Is South Dakota in Cultural Orbit of Sanctuary City Denver?

“I think our governments will remain virtuous for many centuries as long as they are chiefly agricultural; and this will be as long as there shall be vacant lands in any part of America,” foresaw Founding Father President Thomas Jefferson. “When they get piled upon one another in large cities as in Europe, they will become corrupt as in Europe.”

     Even more true today than then, Jefferson’s insight has universally stood the test of time. Big cities need more menial laborers, illegal or not. Before long, they will turn to welfare, then stop wanting to work. No problem, since there are plenty more desperate people around the Third World.

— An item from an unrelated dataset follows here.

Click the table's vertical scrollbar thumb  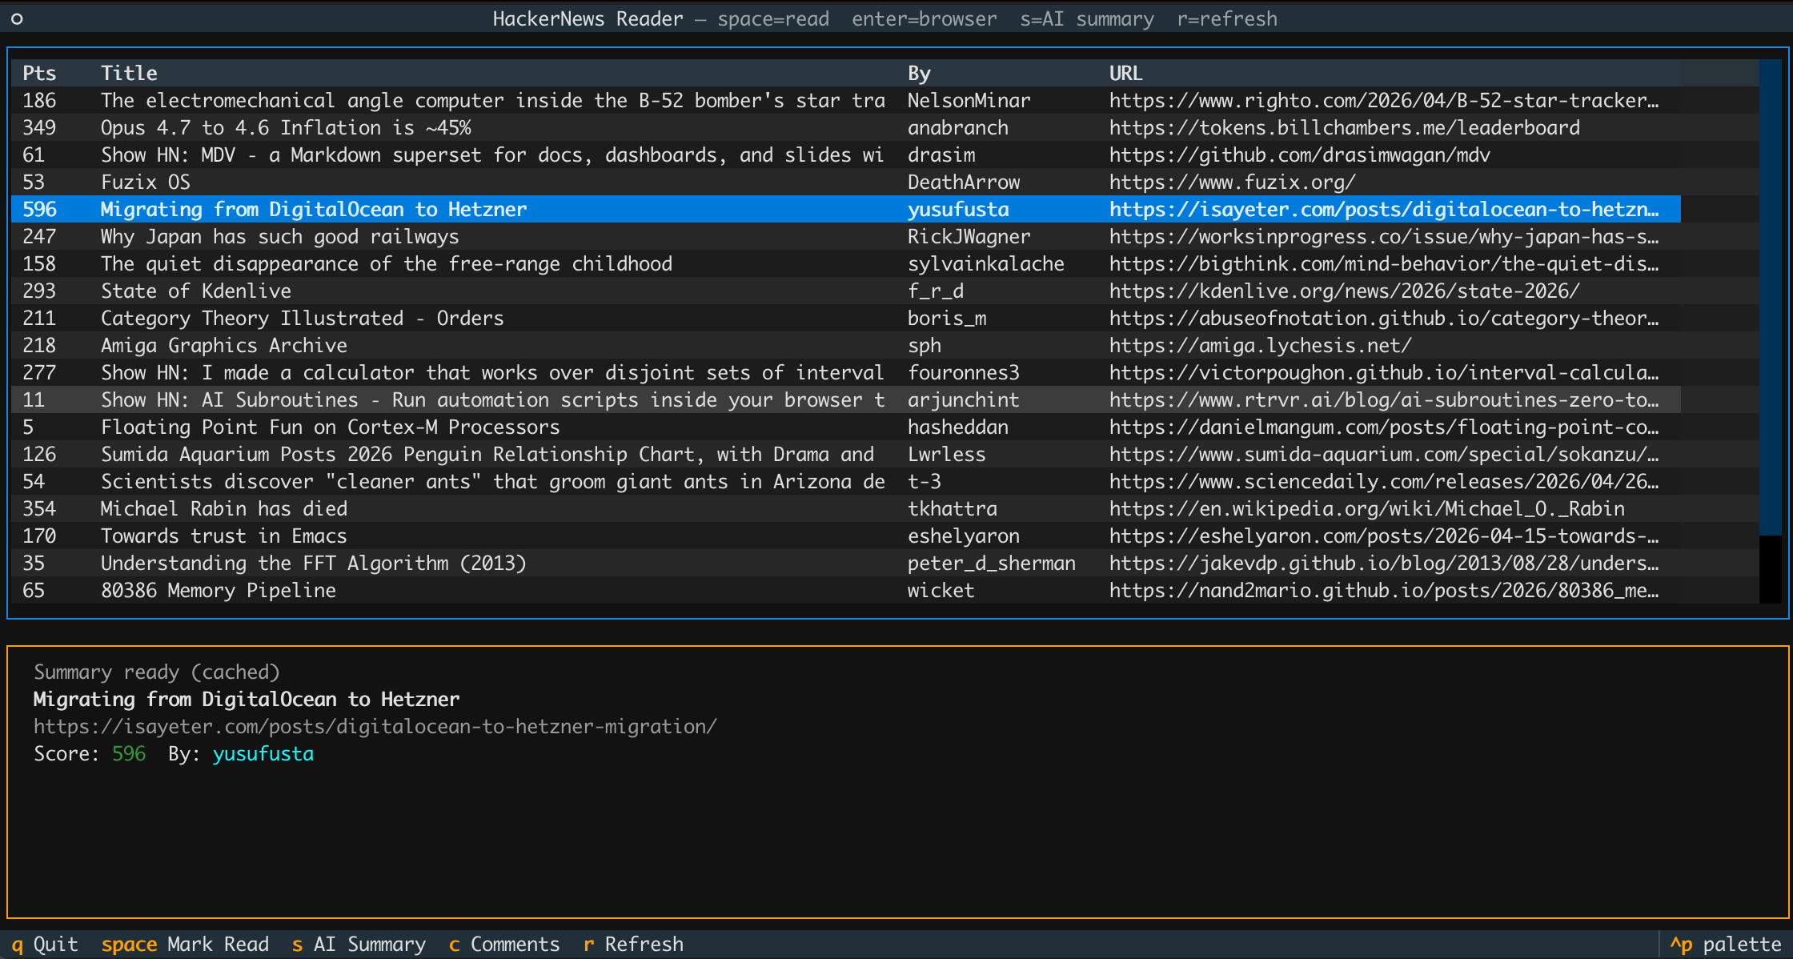point(1770,296)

     Besides, the Democratic Party can count on all such welfare-based voting blocks. Then send them all to college, not to learn, but as a finishing school for the leftist world order. The largest cities own the media pipelines of liberal values. Handfuls of unknown television station owners decide what social values should be foisted upon viewers in rural areas, every day, all day long, without reprieve.

     New York City, Denver, Los Angeles, and Chicago are cultural fifth columns inside an otherwise conservative nation.   In Colorado, Denver alone dominates the rest of the population. By political design. Samuel Johnson long ago reminded us that “Poverty has, in large cities, very different appearances; it is often concealed in splendor, and often in extravagance.”   Even Ralph Waldo Emerson hit the truth exactly when he observed that “In our large cities, the population is godless, materialized,–no bond, no fellow-feeling, no enthusiasm. These are not men, but hungers, thirsts, fevers, and appetites walking. How is it people manage to live on,–so aimless as they are?” He would be ashamed of Boston today.

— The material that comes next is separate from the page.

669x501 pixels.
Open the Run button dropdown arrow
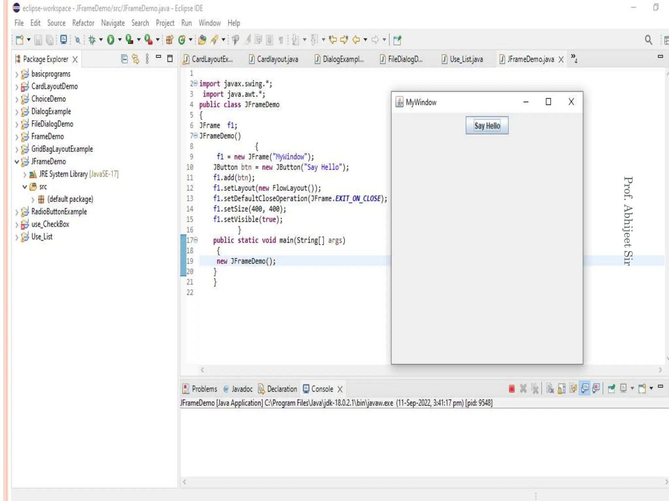120,40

     Take a few minutes to watch the Vimeo video Rocky Mountain Heist to find out how such takeovers have been successful. Legalizing pot was the perfect strategy: keep the people sedated and entertained, tell them what to think and how to feel, then make sure they can find their way to the voting booth. Rooting for the Denver Broncos and the Rockies is the same. Mindless entertainment like pot, without any moral redemption. A perverse and unearned sense of community. Even George Washington himself knew that “The tumultuous populace of large cities are ever to be dreaded.”

     “I believe the social experiment our nation is conducting with highly potent legal weed will end poorly,” warns South Dakota Governor Kristi Noem.   That she also comes “from a farming and ranching family” gives her a double sense of duty: “we need leaders willing to stand up and say, ‘No.’”

     Rapid City and Sioux Falls serve as conduits of urban liberalism coming from Sanctuary Cities across America, but President Trump now offers a political counterbalance that wasn’t there before. Governor Noem is by his side. She might even whimsically agree with English literary critic Cyril Connolly that “No city should be too large for a man to walk out of in a morning.”